As an additional precaution, if you have a test compute node you could consider that for testing this procedure first. One possibility is to clone the existing production software image in use on the nodes into a new “cloned” software image, then apply the changes in that newly-cloned image. After applying the changes to that cloned image, you could then set a designated test node to use the newly-cloned software image. The cmsh commands to clone an existing image to a new software image then setting a node to use that software image are as follows:
% softwareimage % clone <existing_image_name> <cloned_image_name> % commit (wait for the image copy and ramdisk creation to complete) % device use <test_node> % set softwareimage <cloned_image_name> % commit (wait for the ramdisk creation to complete)
Package installation
Install the linux-crashdump package in the software image for the Ubuntu node(s) or category. Answer ‘yes’ to the questions “Should kexec-tools handle reboots (sysvinit only)?” and “Should kdump-tools be enabled by default?” which will be prompted during the installation of the linux-crashdump package.

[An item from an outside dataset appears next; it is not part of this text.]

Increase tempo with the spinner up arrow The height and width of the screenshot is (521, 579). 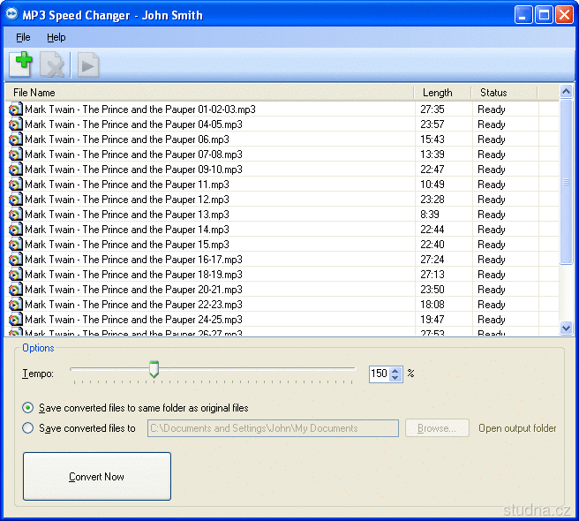[x=395, y=370]
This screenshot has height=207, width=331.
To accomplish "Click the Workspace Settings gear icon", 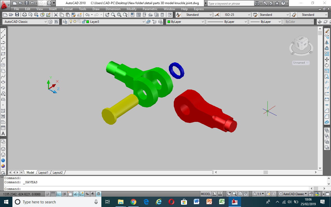I will pyautogui.click(x=50, y=22).
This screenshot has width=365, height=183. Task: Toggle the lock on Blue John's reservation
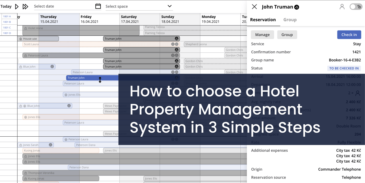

# cm-chroot-sw-img /cm/images/<image_name>/ # apt update # apt install linux-crashdump
After that, add the following line to the /etc/default/kdump-tools file in the software image:
KDUMP_CMDLINE=`echo "root=$(findmnt -fno SOURCE /) $(cat /proc/cmdline)"`
Update software image kernel parameters
Update the kernel parameters of the software image from cmsh. Here the crashkernel parameter has been set to 512M as an example, the parameter value may need to be adjusted as per node memory size.
% softwareimage use <image_name> % append kernelparameters " crashkernel=512M" % commit
Add /var/crash files to the category exclude list
Run the cmsh commands below to add /var/crash/* to the category exclude list for SYNC install mode, so that the /var/crash/* files are not wiped out during SYNC install.
% category use <category_name> % set excludelistsyncinstall (Add the following 2 lines, then save and exit) - /var/crash/* no-new-files: - /var/crash/* % commit
Reboot and test Kdump configuration
To apply the kdump configuration, the node needs to be rebooted. Once the node is back up, run ‘kdump-config status’ command on the compute node to check if Kdump is ready, an example command output is given below for reference:
# kdump-config status current state : ready to kdump
If Kdump is ready, then Kdump functionality can be tested by causing a node OS crash by the sysrq-trigger. To enable sysrq on the compute node set the kernel parameter kernel.sysrq to 1 as follows:
# sysctl -w kernel.sysrq=1
After that, the following command can be run on the compute node to crash the node:
# echo c > /proc/sysrq-trigger
After running the command, the compute node OS will crash, kexec will load the crashkernel, the dump will be taken and the compute node will be rebooted. Once the node is back up dump files should be found under /var/crash directory of the compute node.